I haven't got around to improving the drain on my tub yet, but I ran some of these jobs with flood coolant turned on, and it worked really well. It did a great job of keeping everything cool and blowing chips away from the work. Since I haven't fixed the drain, I did end up submerging one of the stepper motor connectors, and nothing bad happened, so it looks like the coolant is indeed non-conductive. I also haven't noticed any rust developing, so that's good too.

Here's a video of the finishing pass on one of the jaws:

I don't know why it makes a horrible noise when cutting in the Y axis but not in the X axis. It should have been taking the same width of cut on all sides of the part.

Draughting

I've been getting interested in hand draughting lately, so I did a drawing of the toolmaker's clamp jaws while I was halfway through making them. I'm not sure how legit it is to have one drawing specify 2 slightly different parts, but I decided it beats having to draw it twice.
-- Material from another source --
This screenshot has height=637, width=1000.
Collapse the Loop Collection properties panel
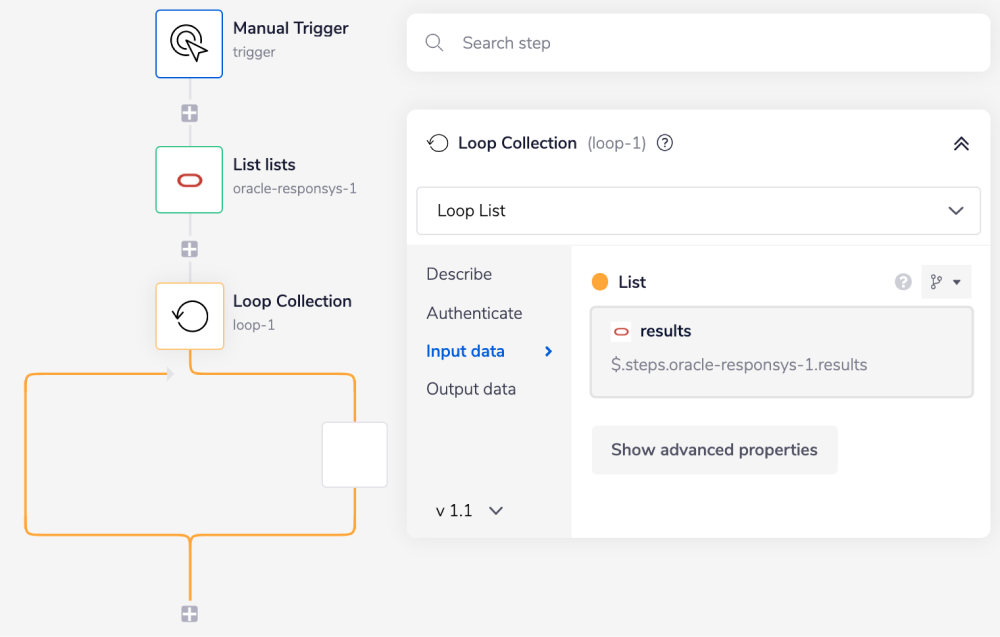(x=961, y=143)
The jaws I made don't exactly match the drawing, but they're quite close. They're about 96mm long instead of 100mm because of a small blunder (I forgot to account for the diameter of the tool when zeroing my coordinates, rookie mistake). And the supposed 8mm deep blind hole is actually a through hole, because of another small blunder: I started drilling the hole from the wrong side, and a blind hole from the wrong side doesn't work, so it had to become a through hole.

At this point I didn't have a sensible way of drawing circles, so the circles are drawn freehand. I think it's OK apart from the circles.

Here's a poorly-lit photograph showing my homemade draughting equipment:

The board is an offcut of kitchen cabinet material (MDF with a very smooth paint job). The 30° triangle is 3D-printed, and is only there to assist with the isometric view. The T-square has a 3d-printed board edge follower on the left hand side, and the transparent plastic ruler is made out of a piece of broken perspex from a picture frame. The markings are engraved with a drag engraver on the CNC router and then coloured in with Sharpie to make them black.

It felt a bit absurd to draw a 30° angle in CAD in order to 3d print a triangle to allow me to draw 30° angles on paper, but it was genuinely the quickest way I could think of to create a 30° triangle.

Since then I have also made a simple compass, so I might be able to draw better circles next time:

On the underside there is a pin from a pogo pin pressed in with a soldering iron to provide a sharp point. You just adjust the radius with the wing nut, push the point against the paper, put the pencil in the hole, and swing it in a circle. I haven't used it in anger yet, so time will tell whether this is easier or harder to use than a normal compass. It's based on John Heisz's compact compass design.

And I have some vague plans for an ellipse-drawing tool to help me draw circles in the isometric view. There is prior art for ellipse-drawing tools, but I'm not aware of one that maintains the aspect ratio as you adjust the size. The ones I've seen have 2 adjustments that you have to adjust together to get the ellipse shape you want, but for circles in isometric view, you always want the same aspect ratio. So maybe I can invent a new thing here. Or more likely it already exists and I just haven't found it yet.